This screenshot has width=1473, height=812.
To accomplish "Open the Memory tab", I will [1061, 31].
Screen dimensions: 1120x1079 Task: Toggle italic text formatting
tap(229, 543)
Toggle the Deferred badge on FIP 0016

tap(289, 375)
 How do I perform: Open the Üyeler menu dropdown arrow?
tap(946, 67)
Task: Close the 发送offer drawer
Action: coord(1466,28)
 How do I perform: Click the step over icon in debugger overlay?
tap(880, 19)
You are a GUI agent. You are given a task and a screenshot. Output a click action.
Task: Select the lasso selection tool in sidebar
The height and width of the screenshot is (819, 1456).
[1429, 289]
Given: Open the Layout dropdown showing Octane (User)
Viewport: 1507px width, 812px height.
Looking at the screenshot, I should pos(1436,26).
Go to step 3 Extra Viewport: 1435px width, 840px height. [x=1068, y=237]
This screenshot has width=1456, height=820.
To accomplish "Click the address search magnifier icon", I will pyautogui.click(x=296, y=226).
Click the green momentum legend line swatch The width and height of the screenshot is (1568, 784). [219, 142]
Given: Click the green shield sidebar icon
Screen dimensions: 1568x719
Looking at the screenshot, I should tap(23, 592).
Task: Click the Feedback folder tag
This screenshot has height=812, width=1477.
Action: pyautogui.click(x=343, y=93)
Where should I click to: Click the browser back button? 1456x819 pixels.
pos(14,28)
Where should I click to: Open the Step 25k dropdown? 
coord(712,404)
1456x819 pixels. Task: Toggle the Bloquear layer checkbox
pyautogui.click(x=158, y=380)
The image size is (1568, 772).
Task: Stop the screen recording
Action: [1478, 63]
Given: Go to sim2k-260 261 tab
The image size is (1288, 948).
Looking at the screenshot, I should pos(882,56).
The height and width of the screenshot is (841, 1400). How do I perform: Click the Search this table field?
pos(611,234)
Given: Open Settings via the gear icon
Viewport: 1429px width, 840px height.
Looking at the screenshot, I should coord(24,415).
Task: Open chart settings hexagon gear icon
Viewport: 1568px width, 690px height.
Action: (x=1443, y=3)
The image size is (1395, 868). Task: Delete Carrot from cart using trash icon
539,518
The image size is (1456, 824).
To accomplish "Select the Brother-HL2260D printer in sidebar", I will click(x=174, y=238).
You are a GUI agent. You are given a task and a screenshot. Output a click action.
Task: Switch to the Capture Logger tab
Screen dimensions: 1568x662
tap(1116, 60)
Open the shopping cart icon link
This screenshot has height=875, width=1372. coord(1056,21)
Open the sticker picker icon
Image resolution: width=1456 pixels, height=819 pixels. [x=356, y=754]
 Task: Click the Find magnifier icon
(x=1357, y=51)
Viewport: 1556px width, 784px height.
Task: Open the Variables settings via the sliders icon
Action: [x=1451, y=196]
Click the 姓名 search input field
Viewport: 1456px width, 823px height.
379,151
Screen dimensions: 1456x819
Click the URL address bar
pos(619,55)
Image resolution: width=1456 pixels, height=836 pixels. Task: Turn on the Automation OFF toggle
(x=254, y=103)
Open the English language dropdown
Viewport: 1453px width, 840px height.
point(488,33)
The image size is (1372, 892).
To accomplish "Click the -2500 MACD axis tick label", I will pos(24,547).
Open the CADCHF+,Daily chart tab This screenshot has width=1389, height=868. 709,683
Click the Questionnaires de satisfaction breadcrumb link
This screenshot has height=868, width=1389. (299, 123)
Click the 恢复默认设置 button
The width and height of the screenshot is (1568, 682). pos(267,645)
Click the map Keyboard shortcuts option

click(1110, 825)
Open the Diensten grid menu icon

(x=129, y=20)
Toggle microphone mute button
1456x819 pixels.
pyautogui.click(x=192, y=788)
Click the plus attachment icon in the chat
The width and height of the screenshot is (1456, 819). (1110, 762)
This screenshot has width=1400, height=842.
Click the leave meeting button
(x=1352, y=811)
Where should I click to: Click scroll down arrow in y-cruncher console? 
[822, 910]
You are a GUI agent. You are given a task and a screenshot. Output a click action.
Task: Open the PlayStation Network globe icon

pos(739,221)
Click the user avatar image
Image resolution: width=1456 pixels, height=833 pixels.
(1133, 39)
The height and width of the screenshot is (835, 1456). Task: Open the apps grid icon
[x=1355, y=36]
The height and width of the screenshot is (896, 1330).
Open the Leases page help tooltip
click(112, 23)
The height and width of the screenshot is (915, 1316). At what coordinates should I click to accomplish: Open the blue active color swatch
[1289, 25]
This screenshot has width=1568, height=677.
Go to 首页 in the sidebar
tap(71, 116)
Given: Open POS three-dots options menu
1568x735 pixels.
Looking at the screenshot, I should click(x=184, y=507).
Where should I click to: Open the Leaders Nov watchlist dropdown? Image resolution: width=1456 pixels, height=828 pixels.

====

_What is being asked:_
Return, exactly as they stand, the lines from the start of the records above through the line with "Task: Click the Feedback folder tag", both ends included, and no other lines.

_Task response:_
This screenshot has width=1473, height=812.
To accomplish "Open the Memory tab", I will [1061, 31].
Screen dimensions: 1120x1079 Task: Toggle italic text formatting
tap(229, 543)
Toggle the Deferred badge on FIP 0016

tap(289, 375)
 How do I perform: Open the Üyeler menu dropdown arrow?
tap(946, 67)
Task: Close the 发送offer drawer
Action: coord(1466,28)
 How do I perform: Click the step over icon in debugger overlay?
tap(880, 19)
You are a GUI agent. You are given a task and a screenshot. Output a click action.
Task: Select the lasso selection tool in sidebar
The height and width of the screenshot is (819, 1456).
[1429, 289]
Given: Open the Layout dropdown showing Octane (User)
Viewport: 1507px width, 812px height.
Looking at the screenshot, I should pos(1436,26).
Go to step 3 Extra Viewport: 1435px width, 840px height. [x=1068, y=237]
This screenshot has width=1456, height=820.
To accomplish "Click the address search magnifier icon", I will pyautogui.click(x=296, y=226).
Click the green momentum legend line swatch The width and height of the screenshot is (1568, 784). [219, 142]
Given: Click the green shield sidebar icon
Screen dimensions: 1568x719
Looking at the screenshot, I should tap(23, 592).
Task: Click the Feedback folder tag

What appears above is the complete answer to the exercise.